Along with ramped-up earnings season, this week's economic calendar will deliver key reads on the economy, beginning with tomorrow's new home sales report, with economists forecasting a 1.4% m/m decline during March to an annual rate of 584,000 units, as well as the S&P/Case-Shiller CoreLogic Home Price Index, expected to show year-over-year increase of 5.8% during February, and a 0.7% m/m rise on a seasonally-adjusted basis.
Other reports slated for this week include durable goods orders, Consumer Confidence and the University of Michigan Consumer Sentiment Index. However, the headlining report will likely be the first look (of three) at 1Q GDP, projected to show growth slowed from a quarter-over-quarter annualized rate of 2.1% in 4Q to 1.1%. The docket will deliver a good mix of "soft" data (confidence/survey-based) and "hard" data, which have diverged to cause some concern in the markets.
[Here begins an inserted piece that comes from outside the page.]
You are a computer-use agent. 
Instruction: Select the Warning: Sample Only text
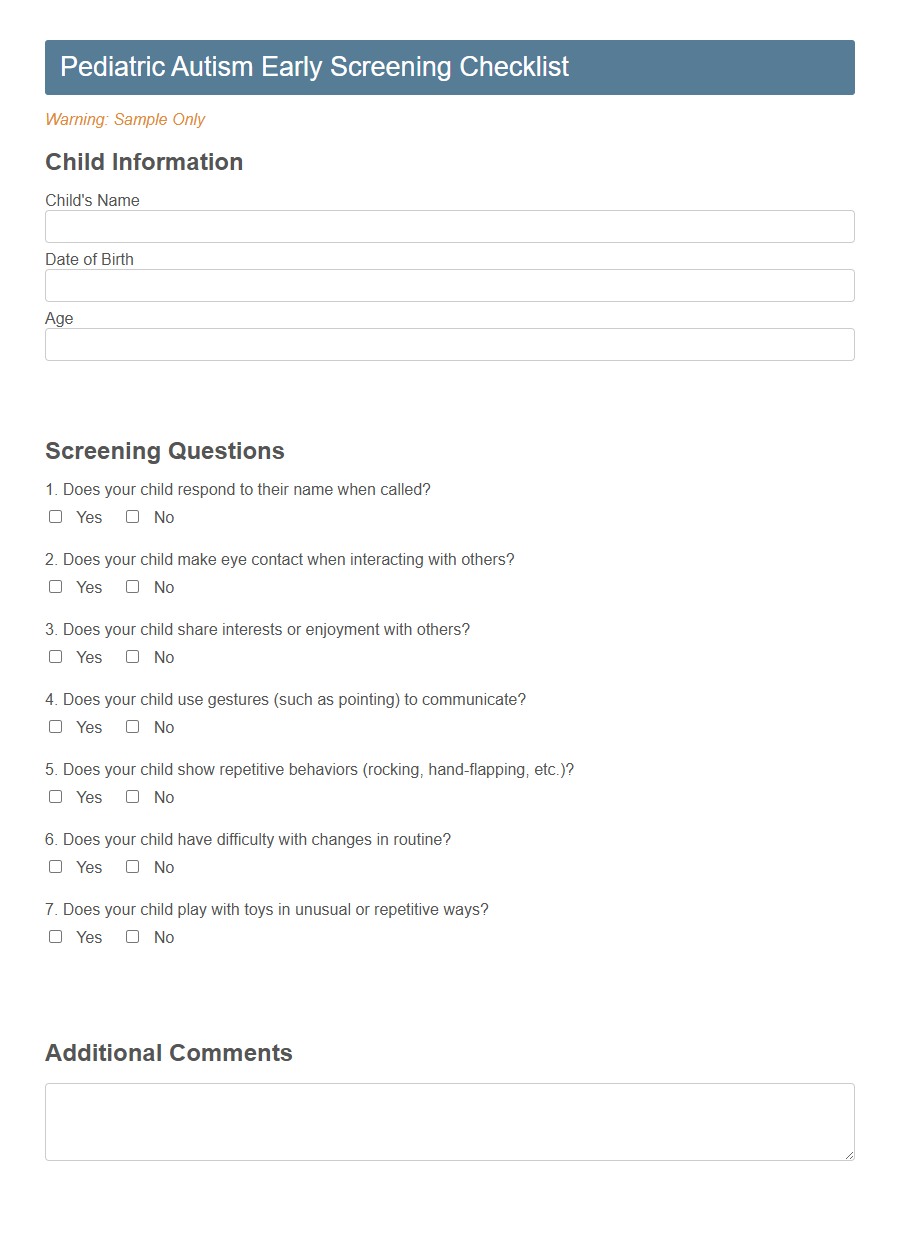(125, 119)
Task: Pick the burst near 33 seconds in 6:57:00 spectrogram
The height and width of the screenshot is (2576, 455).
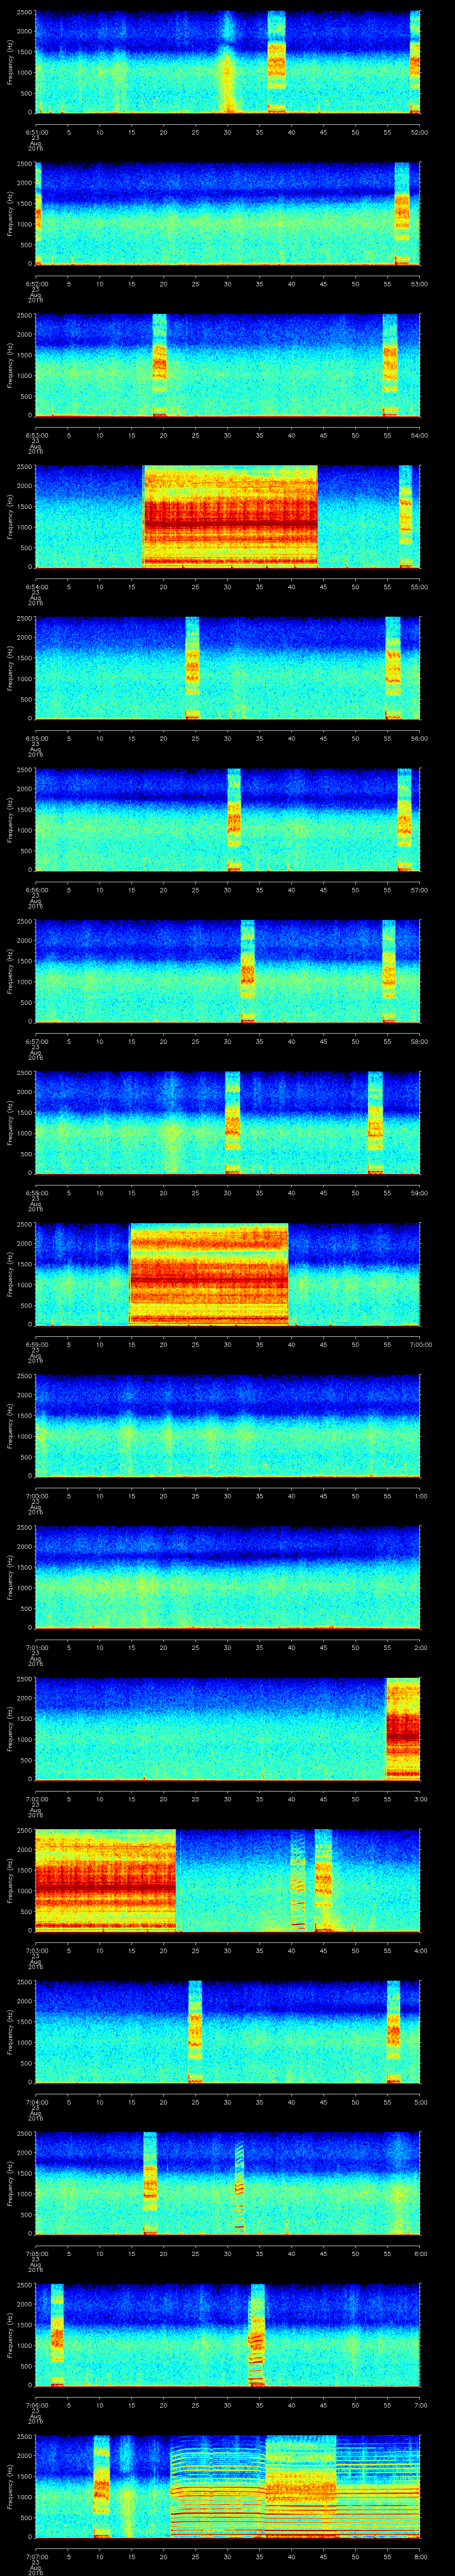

Investors appear to be shying away from risk, resulting in the recent pullback in stocks. We view this as temporary, although patience will be required and sharper downturns could occur within the ongoing bull market as political and geopolitical uncertainty abounds, while the Fed has begun to address the slow draining of its balance sheet. Global earnings have aided stock market gains, but the expectations bar is getting higher to hurdle. The next several weeks should show whether gains will persist or if expectations may have gone too far.
Europe rallies, Asia mostly higher following French election results
European equities jumped, with financials leading a broad-based rally as the markets appeared to breathe a sigh of relief after the first round of the key French Presidential election came in as the polls had predicted. The election did not offer any surprising results and post-election polls are suggesting pro-Europe, mainstream candidate Emmanuel Macron is poised to defeat anti-EU Marine Le Pen in the final vote on May 7th.
The euro jumped and the British pound declined versus the U.S. dollar, while bond yields were mixed. In economic news, German business sentiment improved to the highest level in almost six years for April.
Stocks in Asia finished mostly to the upside as the markets appear to be relieved by the results from the French Presidential election over the weekend that went according to what the polls had suggested to ease some political uncertainty. Japanese equities gained solid ground following a drop in the yen, while markets in Australia, South Korea and India all gained ground. Stocks in Hong Kong also traded higher, but those traded in mainland China fell sharply on festering concerns about regulatory crackdowns.
Tomorrow, reports slated for release internationally include consumer price inflation data from Japan, consumer sentiment out of South Korea, business sentiment from France, PPI from Spain, and public sector net borrowing from the UK.